[meteorite-list] Proposed Lunar Mission Could Shed Light On How The Moon Was Formed

From: Ron Baalke <baalke_at_meteoritecentral.com>
Date: Thu Apr 22 10:27:46 2004
Message-ID: <200311100244.SAA19021_at_zagami.jpl.nasa.gov>

http://www.stltoday.com/stltoday/news/stories.nsf/News/47A57F9826F24CBE86256DD8001917C6

Mission could shed some light on how the moon was formed
By ELI KINTISCH
St. Louis Post-Dispatch
November 7, 2003

Lunar craters have given us tantalizing bits of information.
Scientists hope a mission proposed for 2009 can tell us
more.

Looking forward to the lunar eclipse tonight? The real show
was 4 billion years ago.

Back then, volleys of meteoroids, many dozens of miles
wide, bombarded the young moon. The energy blasted holes
miles deep into the lunar landscape and flung boulders into
space. Some impacts shook the entire moon with their force,
said lunar geochemist Randy Korotev of Washington
University.

"I often think I wish I could have been there to see it," said
Korotev. "But I don't know where I'd stand."

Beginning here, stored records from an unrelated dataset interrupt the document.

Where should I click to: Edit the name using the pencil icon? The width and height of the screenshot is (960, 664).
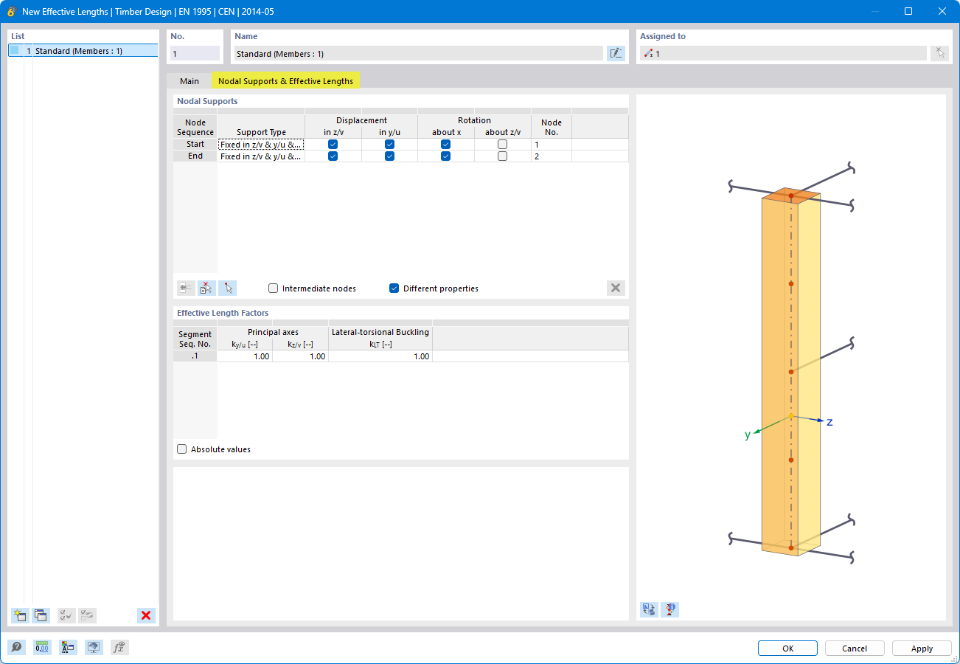[x=616, y=53]
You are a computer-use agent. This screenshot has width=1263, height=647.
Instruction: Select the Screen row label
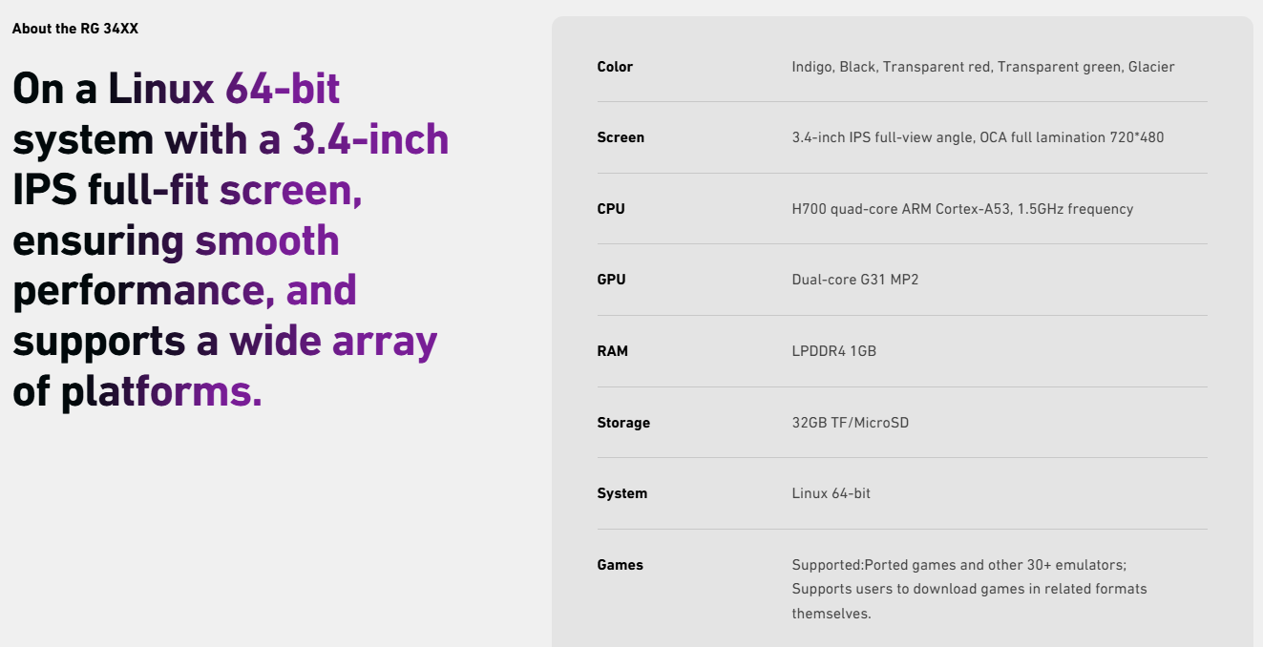[621, 137]
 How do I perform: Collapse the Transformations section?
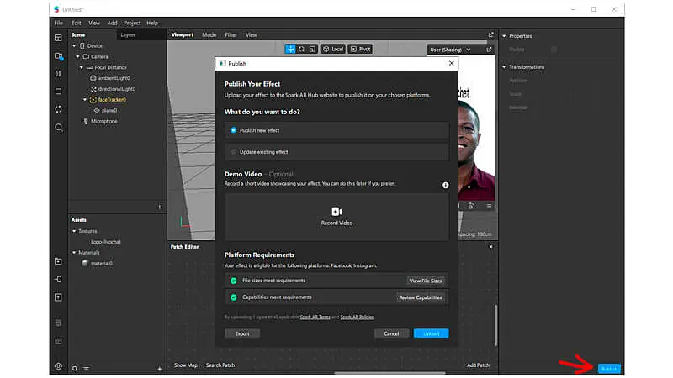(x=504, y=67)
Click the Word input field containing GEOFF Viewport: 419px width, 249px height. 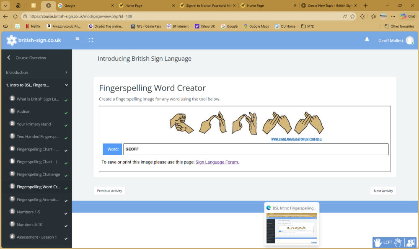pos(256,149)
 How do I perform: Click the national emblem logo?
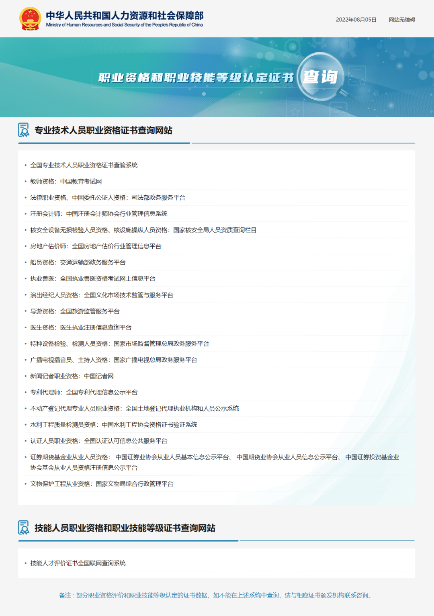pyautogui.click(x=29, y=18)
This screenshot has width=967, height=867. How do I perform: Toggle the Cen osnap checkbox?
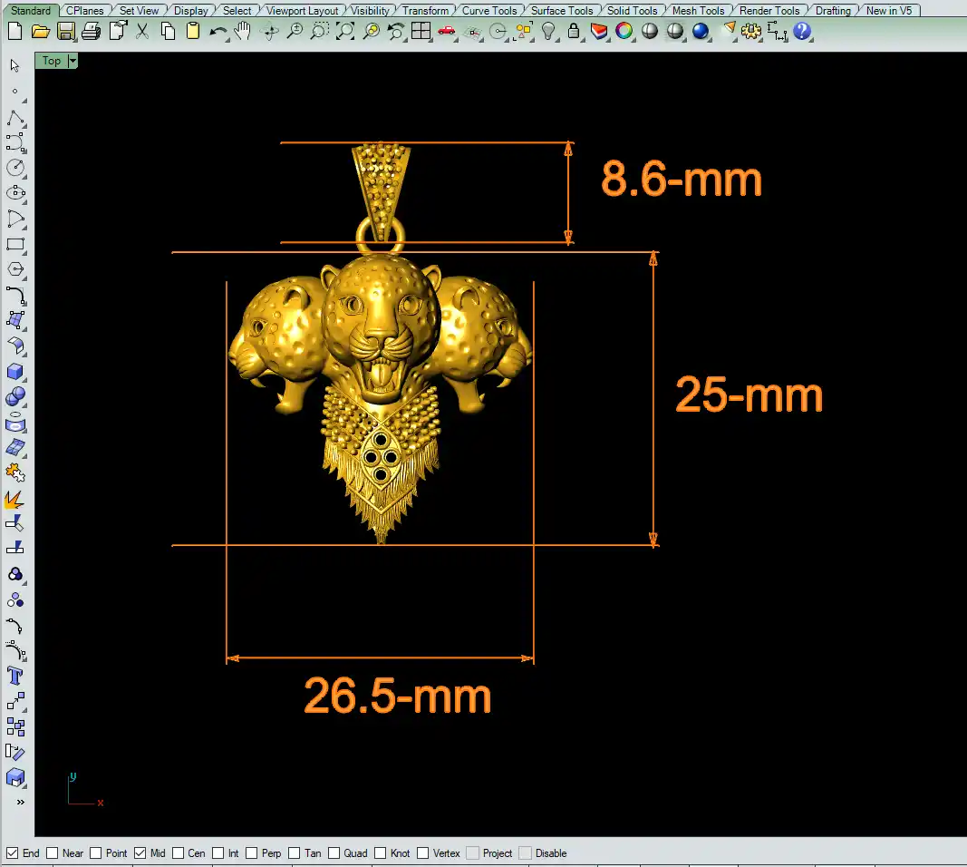tap(178, 853)
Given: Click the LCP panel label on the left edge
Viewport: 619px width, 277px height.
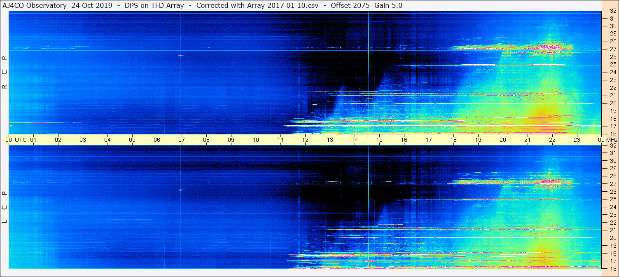Looking at the screenshot, I should 5,207.
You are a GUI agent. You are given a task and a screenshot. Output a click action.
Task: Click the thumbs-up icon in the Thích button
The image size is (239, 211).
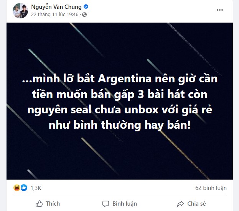[x=39, y=204]
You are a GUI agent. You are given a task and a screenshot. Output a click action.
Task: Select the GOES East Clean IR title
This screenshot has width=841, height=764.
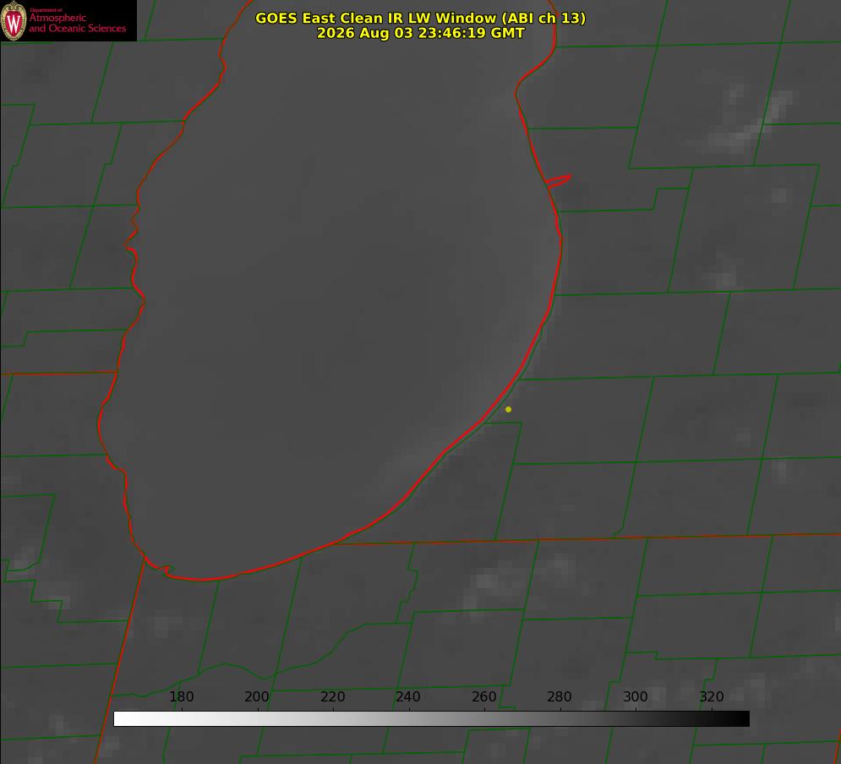pyautogui.click(x=421, y=18)
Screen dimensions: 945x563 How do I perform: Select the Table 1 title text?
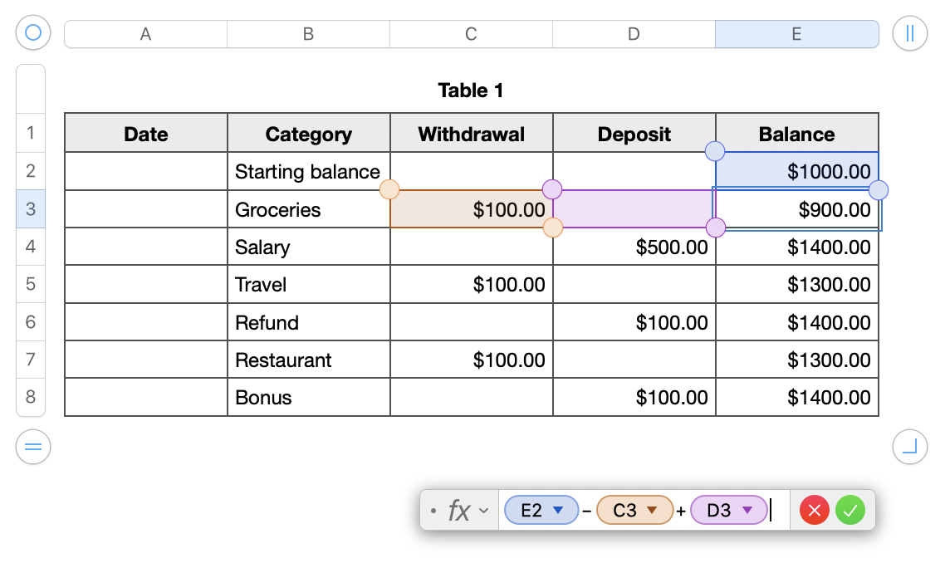tap(471, 91)
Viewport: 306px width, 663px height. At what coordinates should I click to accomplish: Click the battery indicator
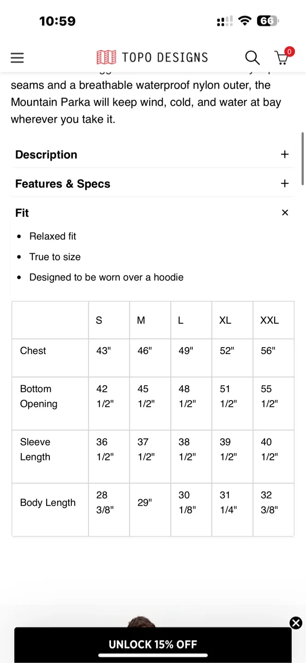pos(267,21)
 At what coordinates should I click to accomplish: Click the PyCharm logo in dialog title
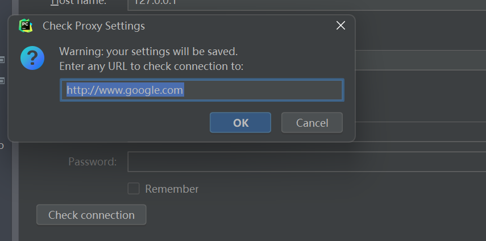26,26
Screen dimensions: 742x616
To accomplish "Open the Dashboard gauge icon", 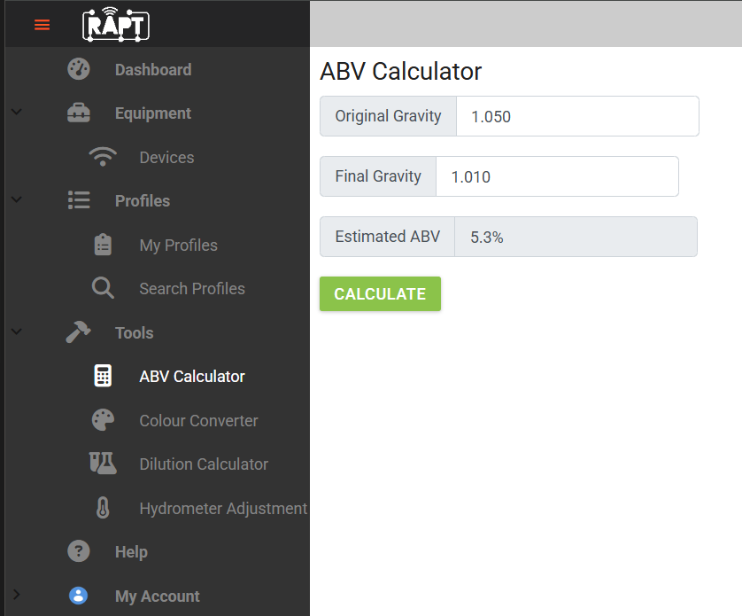I will [79, 69].
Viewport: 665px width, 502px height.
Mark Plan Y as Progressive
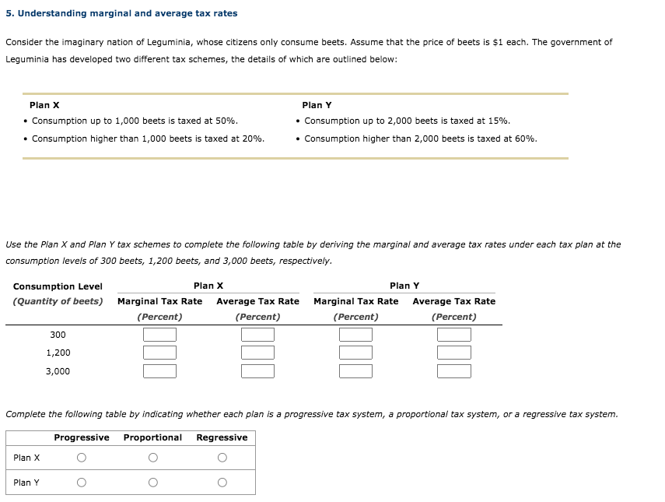point(81,482)
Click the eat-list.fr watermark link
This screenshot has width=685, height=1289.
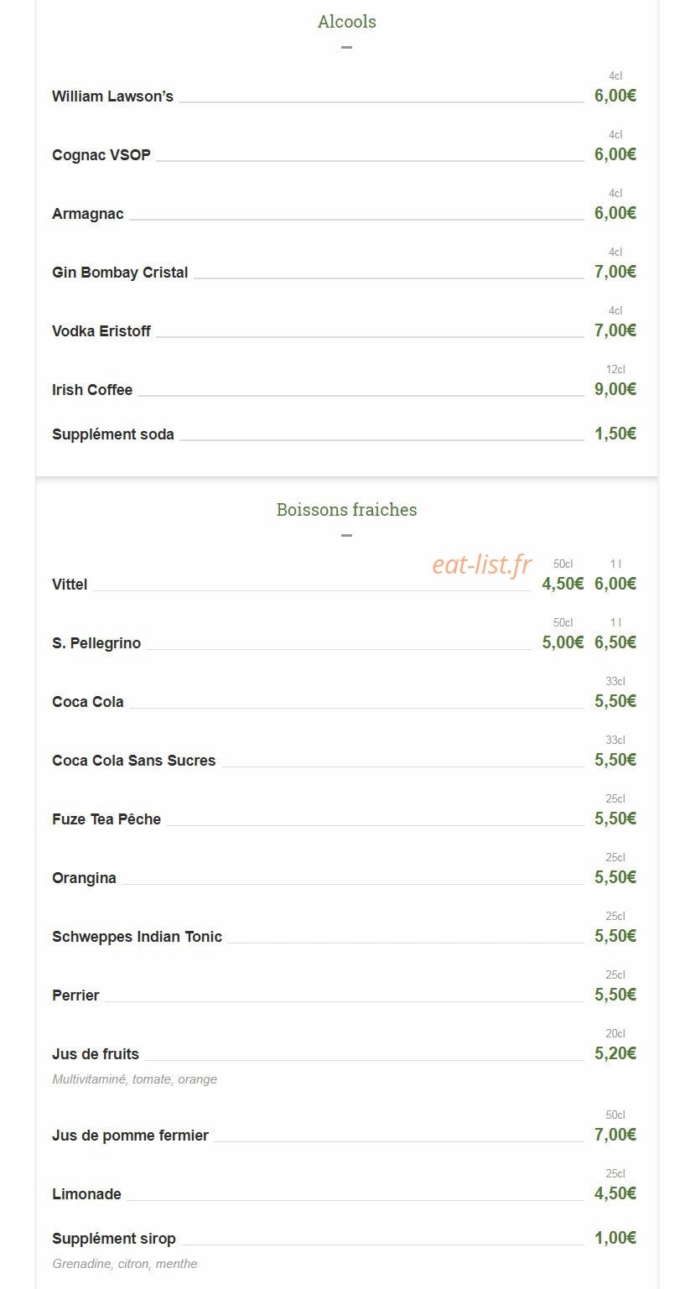[x=482, y=565]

Lunar craters are some of our best clues about the Earth's
first half billion years. Our planet took a similar beating
back then, but the evidence has been erased by plate
tectonics and weather. Missions to the moon have
delivered clues about the era, but debate rages over how
the nascent days of the solar system looked. Now three
Washington University scientists are helping propose an
unmanned mission in 2009 to the dark side of the moon, as
it's known colloquially, to learn more.

Craters on the near side of the moon, where the Apollo
astronauts explored, have their own secrets. Among other
things, analysis of moon rocks has suggested that the moon
formed in less than a million years, and led scientists to
theorize the existence of a hot moon sea.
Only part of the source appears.